Selon les dernières prévisions de Bank Al-Maghrib, les avoirs officiels de réserve s'établissent à 341,7 MMDH en 2022 avec un équivalent de 5 mois et 18 jours d'importations de biens et services en 2022. Pour l'année en cours et celle de 2024, ces réserves devraient couvrir près de 6 mois.

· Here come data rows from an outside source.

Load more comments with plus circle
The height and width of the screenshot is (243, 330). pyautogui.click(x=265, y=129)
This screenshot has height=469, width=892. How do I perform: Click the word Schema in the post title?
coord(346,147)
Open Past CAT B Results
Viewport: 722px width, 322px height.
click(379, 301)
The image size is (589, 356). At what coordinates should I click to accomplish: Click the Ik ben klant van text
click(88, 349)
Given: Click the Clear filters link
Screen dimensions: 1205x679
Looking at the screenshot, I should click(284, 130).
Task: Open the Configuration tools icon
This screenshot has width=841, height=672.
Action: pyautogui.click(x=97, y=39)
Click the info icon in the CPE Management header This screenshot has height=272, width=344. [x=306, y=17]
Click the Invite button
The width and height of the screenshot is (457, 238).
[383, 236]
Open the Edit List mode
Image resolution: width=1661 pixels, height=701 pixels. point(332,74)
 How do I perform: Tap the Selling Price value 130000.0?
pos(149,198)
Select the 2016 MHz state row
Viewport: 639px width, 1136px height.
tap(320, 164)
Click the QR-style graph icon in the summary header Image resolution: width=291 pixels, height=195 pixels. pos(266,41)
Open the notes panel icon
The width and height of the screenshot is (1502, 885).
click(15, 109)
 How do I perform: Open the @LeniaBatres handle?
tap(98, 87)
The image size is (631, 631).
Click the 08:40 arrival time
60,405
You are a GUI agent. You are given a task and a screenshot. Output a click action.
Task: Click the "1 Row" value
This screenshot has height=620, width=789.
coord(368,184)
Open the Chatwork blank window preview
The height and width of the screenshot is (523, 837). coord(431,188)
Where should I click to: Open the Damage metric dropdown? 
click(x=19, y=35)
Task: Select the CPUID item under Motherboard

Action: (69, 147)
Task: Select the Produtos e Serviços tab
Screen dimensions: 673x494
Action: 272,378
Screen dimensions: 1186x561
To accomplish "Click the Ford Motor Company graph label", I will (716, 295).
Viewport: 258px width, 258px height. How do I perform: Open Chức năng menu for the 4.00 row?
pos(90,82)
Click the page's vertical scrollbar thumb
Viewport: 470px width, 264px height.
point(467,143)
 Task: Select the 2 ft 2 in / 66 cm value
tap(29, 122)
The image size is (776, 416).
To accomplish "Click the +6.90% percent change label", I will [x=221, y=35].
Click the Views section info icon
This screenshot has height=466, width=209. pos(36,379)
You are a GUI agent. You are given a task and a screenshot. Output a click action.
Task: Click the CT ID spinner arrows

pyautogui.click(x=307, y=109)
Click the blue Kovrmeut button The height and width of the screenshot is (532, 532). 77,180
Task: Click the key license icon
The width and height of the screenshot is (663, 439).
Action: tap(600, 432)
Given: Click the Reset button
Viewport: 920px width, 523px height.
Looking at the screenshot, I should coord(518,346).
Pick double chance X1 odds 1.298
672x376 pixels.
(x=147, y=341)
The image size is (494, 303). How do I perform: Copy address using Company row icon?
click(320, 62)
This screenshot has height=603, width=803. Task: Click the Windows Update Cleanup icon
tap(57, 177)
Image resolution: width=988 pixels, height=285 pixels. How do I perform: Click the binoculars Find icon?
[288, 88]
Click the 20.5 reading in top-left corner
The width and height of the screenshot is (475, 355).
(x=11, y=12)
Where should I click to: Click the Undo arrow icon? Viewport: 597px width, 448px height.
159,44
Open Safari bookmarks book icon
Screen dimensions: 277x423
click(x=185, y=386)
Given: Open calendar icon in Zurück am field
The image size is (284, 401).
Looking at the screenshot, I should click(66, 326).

Plusieurs raisons expliquent cette résilience qu’il serait convenable de renforcer encore davantage pour tirer profit des avantages des AOR sur l’économie nationale dans une conjoncture si délicate.
"Ce confort au niveau des AOR constitue une source de soutien à la valeur du dirham, ce qui permet notamment de freiner l'inflation", a noté Farid Mezouar, directeur exécutif de FLMarkets.
Ce constat est partagé par El Mehdi Ferrouhi, enseignant-chercheur à la Faculté d'économie et de gestion, Université Ibn Tofaïl de Kénitra, qui a souligné que les AOR permettent au Maroc de se procurer des devises surtout en ces temps d’inflation et de forte volatilité dans les marchés internationaux et pourraient également augmenter l’autonomie financière du pays.
"Comme le déficit courant s'est creusé à 3,3% du PIB, cette résilience des AOR en 2022 est vraisemblablement liée à un solde positif des financements externes", a expliqué M. Mezouar dans une déclaration à la MAP, avant d'ajouter que globalement, les réserves sont soutenues par les transferts des MRE qui devraient atteindre 105,8 MMDH en 2022 ainsi que par la reprise des recettes touristiques en quasi-triplement.
Dressant une trajectoire d'évolution des AOR, M. Ferrouhi a, pour sa part, fait remarquer que ces derniers ont connu une augmentation de 1,23% entre janvier 2022 et janvier 2023, précisant que cette augmentation a été plus importante pour l’or monétaire (15,05%) et les monnaies étrangères (17,25%).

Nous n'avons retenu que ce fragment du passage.